Pregunta

I have a MainView that holds a single ContentControl, the ContentControl loads up a default usercontrol when the application loads.

<ContentControl x:Name="MainContentArea" Content="{Binding ActiveControl}"/>

The usercontrol that is loaded, loads a few plugins (irrelevant) and upon selecting an item from a combobox, it triggers a ICommand that exists in the Parent(MainViewModel) using MVVM Light´s concept of ViewModelLocator.

private void CreateSelectedPlugin(IExtendedUIViewFactory plugin)
    {
        var pluginStartControl = plugin.Create();
        _locator.Main.DefaultCommand.Execute(pluginStartControl);
    }

The problem is that the ContentControl is not updated, i can set a breakpoint and see that the command is executed in the MainViewModel and that the variable i send is valid.
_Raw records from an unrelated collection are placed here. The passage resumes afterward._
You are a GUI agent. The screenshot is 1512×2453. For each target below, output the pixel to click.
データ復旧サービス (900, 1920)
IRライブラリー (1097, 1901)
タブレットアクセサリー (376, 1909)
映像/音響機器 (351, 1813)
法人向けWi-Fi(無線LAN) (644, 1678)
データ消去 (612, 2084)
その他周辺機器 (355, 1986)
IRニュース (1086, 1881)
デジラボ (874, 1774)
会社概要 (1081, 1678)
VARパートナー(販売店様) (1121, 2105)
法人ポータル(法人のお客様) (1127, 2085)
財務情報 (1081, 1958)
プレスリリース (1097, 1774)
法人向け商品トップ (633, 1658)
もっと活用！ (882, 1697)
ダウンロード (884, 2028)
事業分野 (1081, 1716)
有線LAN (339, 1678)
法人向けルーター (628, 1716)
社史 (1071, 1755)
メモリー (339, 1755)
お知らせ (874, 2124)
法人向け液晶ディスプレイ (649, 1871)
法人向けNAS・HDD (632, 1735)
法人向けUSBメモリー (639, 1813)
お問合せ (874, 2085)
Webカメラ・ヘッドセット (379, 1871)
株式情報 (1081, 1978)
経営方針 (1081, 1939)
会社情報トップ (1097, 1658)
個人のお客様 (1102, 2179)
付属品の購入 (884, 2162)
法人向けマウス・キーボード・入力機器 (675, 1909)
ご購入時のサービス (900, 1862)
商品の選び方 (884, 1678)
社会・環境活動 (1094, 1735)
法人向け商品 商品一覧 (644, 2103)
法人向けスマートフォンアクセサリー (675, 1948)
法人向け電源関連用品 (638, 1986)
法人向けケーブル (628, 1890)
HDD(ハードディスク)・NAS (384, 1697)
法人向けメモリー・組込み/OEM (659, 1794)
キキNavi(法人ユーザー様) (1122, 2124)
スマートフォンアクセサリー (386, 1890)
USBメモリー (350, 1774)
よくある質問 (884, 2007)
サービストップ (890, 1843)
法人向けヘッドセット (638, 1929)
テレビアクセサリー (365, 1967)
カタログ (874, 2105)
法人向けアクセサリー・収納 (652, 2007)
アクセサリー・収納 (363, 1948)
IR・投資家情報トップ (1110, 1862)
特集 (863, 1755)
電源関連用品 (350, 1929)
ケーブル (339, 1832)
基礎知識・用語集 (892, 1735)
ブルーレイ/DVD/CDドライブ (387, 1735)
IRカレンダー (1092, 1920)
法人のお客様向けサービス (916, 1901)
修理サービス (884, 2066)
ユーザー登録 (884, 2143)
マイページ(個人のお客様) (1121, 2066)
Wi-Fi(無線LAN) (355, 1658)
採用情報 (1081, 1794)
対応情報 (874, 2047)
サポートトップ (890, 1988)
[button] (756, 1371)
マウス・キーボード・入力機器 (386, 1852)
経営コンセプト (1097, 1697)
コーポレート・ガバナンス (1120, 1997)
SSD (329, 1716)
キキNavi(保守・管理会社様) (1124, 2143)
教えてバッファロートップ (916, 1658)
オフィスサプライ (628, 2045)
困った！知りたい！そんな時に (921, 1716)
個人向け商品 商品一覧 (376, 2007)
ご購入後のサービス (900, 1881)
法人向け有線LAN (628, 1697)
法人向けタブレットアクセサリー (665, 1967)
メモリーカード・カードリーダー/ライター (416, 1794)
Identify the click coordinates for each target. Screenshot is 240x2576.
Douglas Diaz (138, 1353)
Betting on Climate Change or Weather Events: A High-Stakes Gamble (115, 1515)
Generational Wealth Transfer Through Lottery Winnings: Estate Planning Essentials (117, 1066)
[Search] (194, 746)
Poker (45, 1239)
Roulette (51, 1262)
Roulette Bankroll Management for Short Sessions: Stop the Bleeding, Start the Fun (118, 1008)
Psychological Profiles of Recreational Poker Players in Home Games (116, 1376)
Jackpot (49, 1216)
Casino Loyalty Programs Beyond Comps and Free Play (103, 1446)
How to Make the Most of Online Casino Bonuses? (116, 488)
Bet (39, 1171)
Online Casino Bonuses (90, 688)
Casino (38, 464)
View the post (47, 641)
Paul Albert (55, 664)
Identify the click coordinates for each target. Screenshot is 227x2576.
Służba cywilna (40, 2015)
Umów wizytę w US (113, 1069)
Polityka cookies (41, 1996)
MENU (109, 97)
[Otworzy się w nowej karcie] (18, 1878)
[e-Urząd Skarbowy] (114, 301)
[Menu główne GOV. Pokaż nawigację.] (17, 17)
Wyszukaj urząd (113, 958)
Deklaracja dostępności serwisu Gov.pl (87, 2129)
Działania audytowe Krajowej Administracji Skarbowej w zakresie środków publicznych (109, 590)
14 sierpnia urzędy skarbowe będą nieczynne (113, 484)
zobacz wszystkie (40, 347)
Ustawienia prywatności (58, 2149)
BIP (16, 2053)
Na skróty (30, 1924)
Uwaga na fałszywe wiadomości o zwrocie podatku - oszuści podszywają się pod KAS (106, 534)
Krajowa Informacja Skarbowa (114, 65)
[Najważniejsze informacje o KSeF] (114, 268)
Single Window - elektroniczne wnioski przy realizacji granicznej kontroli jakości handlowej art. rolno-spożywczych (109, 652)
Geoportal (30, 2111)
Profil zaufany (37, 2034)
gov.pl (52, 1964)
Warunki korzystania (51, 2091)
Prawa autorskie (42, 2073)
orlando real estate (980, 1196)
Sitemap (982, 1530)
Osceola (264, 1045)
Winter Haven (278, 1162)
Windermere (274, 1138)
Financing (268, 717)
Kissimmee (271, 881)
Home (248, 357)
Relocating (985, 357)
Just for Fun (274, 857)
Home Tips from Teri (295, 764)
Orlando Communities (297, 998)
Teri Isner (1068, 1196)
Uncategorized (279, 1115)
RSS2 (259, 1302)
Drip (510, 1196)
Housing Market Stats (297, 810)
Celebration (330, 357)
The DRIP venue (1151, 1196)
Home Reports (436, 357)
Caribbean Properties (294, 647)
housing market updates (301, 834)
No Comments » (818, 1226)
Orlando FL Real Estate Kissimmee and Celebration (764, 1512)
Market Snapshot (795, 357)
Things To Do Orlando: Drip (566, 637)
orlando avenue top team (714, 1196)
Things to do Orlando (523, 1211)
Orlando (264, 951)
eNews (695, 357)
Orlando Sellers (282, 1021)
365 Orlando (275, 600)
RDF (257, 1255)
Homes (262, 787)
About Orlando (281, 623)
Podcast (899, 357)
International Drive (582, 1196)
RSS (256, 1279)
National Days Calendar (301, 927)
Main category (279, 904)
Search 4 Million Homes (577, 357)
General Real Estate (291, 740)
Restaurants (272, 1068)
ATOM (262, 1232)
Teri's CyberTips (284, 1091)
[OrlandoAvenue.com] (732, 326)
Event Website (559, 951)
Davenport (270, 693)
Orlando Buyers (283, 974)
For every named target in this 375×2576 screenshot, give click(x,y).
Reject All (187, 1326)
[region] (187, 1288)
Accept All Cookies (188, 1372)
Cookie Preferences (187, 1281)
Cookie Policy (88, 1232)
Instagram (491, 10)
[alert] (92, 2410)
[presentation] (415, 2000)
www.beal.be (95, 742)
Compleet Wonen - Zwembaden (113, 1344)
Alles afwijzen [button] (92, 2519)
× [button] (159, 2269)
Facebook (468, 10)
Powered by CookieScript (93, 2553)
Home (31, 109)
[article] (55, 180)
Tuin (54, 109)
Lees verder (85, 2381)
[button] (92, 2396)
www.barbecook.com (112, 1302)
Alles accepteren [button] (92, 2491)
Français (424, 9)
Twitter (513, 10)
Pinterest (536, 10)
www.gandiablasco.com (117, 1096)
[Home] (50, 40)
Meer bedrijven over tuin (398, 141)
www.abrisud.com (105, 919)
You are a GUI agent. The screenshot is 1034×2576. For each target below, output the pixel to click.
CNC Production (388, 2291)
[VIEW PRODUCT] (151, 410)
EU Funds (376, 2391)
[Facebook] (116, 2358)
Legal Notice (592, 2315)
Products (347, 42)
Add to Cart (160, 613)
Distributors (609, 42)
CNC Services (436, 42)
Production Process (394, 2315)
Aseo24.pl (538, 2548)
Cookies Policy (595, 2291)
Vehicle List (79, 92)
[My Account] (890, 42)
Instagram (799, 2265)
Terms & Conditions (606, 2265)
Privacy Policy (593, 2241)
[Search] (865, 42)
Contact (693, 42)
public ICommand DefaultCommand { get; set; }
    public MainWindowViewModel()
    {
        DefaultCommand = new RelayCommand<object>(LoadSection, o => true);
    }

    private void LoadSection(object plugin)
    {
        ActiveControl = plugin;
        //does not matter if i set it to null here
    }

Calling the LoadSection or testfunction which just sets the ContentControl to null, from the MainView/MainViewModel, it works as expected.

What hold does the command i send from within the control have on the Contentcontrol that makes it not want to load something else?

¿Fue útil?

Solución

you need to notify the UI that there has been a change. Implemement INotifyPropertyChanged and add it to the the ActiveControl assignment:

private void LoadSection(object plugin)
{
    ActiveControl = plugin;
    NotifyPropertyChanged();
}

Here is the documentation

EDIT#1

I think you should use the button in your user control to bind to the command in your main window. This is better than trying to pass the mainwindow viewmodel to the usercontrol, which creates a dependency and violates the MVVM pattern. Add this button to your usercontrol1 in the sample you gave me

        <Button Content="Set MyContent to null using binding to main window command" Height="40" Command="{Binding RelativeSource={RelativeSource FindAncestor, AncestorType={x:Type Window}},Path=DataContext.PublicCommand}"></Button>

It uses a relative binding to the command in the main window, which in my app, I use one main window to hold all usercontrols/views. That way I can control what is showing and use command definitions only in one place that I know will always be available.